There’s been relatively little focus on the St. Petersburg City Council District 2 race between Barclay Harless and Brandi Gabbard, but that will change once the calendar turns to September.
Because there were only two candidates who qualified for the contest, it bypassed the primary process and went automatically to a citywide race in November.
The two candidates have talked about the issues during relatively casual settings, but that changes next week when they will take part in a candidate forum sponsored by the Suncoast Tiger Bay Club.
Unlike the District 6 Council race, where the two candidates surviving the primary will now expand their campaign citywide, Harless and Gabbard have from the end of qualifying been campaigning across St. Petersburg to win the District 2 seat, which begins north of Gandy Blvd. and encompasses the Gateway section of the city.
Gabbard, a 41-year-old Realtor, says that quality of life issues are brought up most often when she meets voters on the campaign trail. This includes public safety concerns, as well as Councilmembers being good stewards of taxpayer money, she says.
It also includes “showing that we are really trying to help make St.

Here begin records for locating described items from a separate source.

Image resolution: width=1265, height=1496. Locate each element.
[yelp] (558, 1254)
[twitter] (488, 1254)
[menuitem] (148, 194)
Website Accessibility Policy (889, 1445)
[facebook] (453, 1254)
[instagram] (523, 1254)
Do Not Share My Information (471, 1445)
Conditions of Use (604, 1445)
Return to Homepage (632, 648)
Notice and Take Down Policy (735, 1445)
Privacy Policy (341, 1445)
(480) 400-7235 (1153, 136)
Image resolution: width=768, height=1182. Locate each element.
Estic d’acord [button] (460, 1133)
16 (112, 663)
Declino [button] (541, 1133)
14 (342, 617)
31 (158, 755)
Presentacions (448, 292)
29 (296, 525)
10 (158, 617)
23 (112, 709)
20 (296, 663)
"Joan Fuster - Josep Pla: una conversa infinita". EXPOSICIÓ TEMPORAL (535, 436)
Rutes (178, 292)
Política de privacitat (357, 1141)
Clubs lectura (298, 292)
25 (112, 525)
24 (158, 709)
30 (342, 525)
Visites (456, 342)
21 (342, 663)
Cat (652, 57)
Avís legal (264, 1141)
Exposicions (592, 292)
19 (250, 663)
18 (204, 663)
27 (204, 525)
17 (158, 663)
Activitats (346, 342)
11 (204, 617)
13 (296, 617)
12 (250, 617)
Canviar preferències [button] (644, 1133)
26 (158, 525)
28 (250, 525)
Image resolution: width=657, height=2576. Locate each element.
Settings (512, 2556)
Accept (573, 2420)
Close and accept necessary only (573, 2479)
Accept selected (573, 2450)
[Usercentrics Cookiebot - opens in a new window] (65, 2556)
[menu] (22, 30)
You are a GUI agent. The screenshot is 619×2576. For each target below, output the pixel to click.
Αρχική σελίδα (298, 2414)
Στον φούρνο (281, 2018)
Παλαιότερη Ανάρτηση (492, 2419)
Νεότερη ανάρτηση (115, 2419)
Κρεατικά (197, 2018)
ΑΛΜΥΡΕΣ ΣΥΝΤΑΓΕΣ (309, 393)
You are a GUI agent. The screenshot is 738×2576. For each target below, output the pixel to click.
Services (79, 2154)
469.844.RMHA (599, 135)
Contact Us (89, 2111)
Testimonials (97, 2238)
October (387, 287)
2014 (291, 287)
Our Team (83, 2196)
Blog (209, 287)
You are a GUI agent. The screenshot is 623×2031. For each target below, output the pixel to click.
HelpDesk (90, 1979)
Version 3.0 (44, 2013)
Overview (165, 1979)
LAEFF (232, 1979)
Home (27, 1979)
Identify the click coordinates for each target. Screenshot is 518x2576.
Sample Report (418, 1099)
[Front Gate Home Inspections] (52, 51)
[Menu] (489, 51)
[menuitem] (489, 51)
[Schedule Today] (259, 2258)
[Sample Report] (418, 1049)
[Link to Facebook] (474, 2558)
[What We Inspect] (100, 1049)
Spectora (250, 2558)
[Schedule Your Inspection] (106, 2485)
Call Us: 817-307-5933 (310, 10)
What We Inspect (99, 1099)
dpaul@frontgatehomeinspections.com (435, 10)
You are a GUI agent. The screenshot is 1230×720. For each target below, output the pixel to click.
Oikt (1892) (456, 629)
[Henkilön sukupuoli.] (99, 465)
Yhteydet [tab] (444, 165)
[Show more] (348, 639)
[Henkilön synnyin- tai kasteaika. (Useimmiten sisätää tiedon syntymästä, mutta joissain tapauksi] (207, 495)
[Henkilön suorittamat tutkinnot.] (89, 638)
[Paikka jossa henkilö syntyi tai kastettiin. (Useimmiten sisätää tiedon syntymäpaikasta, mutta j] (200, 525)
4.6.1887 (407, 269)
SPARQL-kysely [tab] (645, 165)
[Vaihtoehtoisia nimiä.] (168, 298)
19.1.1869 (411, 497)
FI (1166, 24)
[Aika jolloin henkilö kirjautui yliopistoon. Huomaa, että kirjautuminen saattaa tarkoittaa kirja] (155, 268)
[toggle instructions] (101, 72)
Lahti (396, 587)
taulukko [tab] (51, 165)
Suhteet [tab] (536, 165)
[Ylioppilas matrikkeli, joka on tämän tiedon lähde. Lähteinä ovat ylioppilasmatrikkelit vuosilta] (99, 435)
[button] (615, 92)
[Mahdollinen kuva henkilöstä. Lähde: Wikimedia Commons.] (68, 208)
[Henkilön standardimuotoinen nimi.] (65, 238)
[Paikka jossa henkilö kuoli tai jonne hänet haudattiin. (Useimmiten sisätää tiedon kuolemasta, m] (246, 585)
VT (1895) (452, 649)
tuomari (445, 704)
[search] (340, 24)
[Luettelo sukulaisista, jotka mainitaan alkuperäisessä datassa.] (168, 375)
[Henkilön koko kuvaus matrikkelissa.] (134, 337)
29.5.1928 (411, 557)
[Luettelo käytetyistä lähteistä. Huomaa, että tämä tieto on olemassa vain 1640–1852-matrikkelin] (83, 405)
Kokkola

Pete grow as efficiently and effectively as we can so that there is opportunity for everyone,” she says.
Both Harless and Gabbard have made a case for investing in infrastructure, which is not surprising when the sewage system crisis was such a prominent campaign issue this summer. Harless says that infrastructure spending transcends just sewers to include repairing and replacing some of the city’s bridges.
“From 2024-2028 there’s $50 million in bridges alone that the city is going to have repair or replace,” he says, adding that no one is certain what the funding source will be for these improvements.
Harless also issued a news release after the city announced earlier this month that it was shutting down the 40th Avenue Bridge for emergency repairs after inspectors found that support strands were rapidly deteriorating. The bridge connects Northeast Park and Shore Acres.
“I can’t tell you how many people called who were upset about that,” he says. “It was unfortunate that it happened during the start of school.”
A commercial banker, the 31-year-old Harless says that his financial acumen is a plus as the Council contemplates how much it will bond versus how much it will fund infrastructure items through “user fees.”
In her role with the National Association of Realtors, Gabbard has experience dealing with flood insurance issues in Pinellas County, which she says is “ground zero” for homes affected by the National Flood Insurance Program.
“I think that St. Pete has been a great leader with the sustainability and the work that Kriseman and Council have done,” she says, referring to the city’s Integrated Sustainability Action Plan. “I want to continue to see that move forward because sea-level rise is a real concern to our community here. That is something that I am personally very passionate about,” she says.
Gabbard notes that there are 69 days left until Election Day. She says she looks forward to using that time to get to know more voters and “sharing a good vision of St. Petersburg for all of us.”
Recent voter surveys have shown Gabbard leading Harless, but both candidates dismiss those polls. Harless says that most voters he’s encountered are happy with the leadership of Councilman Jim Kennedy, the current occupant of District 2.
“Jim knows the job, and he’s gotten behind me 100 percent,” he says.
Harless and Gabbard will debate at the Suncoast Tiger Bay Club on Thursday, Sept. 7. The forum will take place at the St. Pete Yacht Club.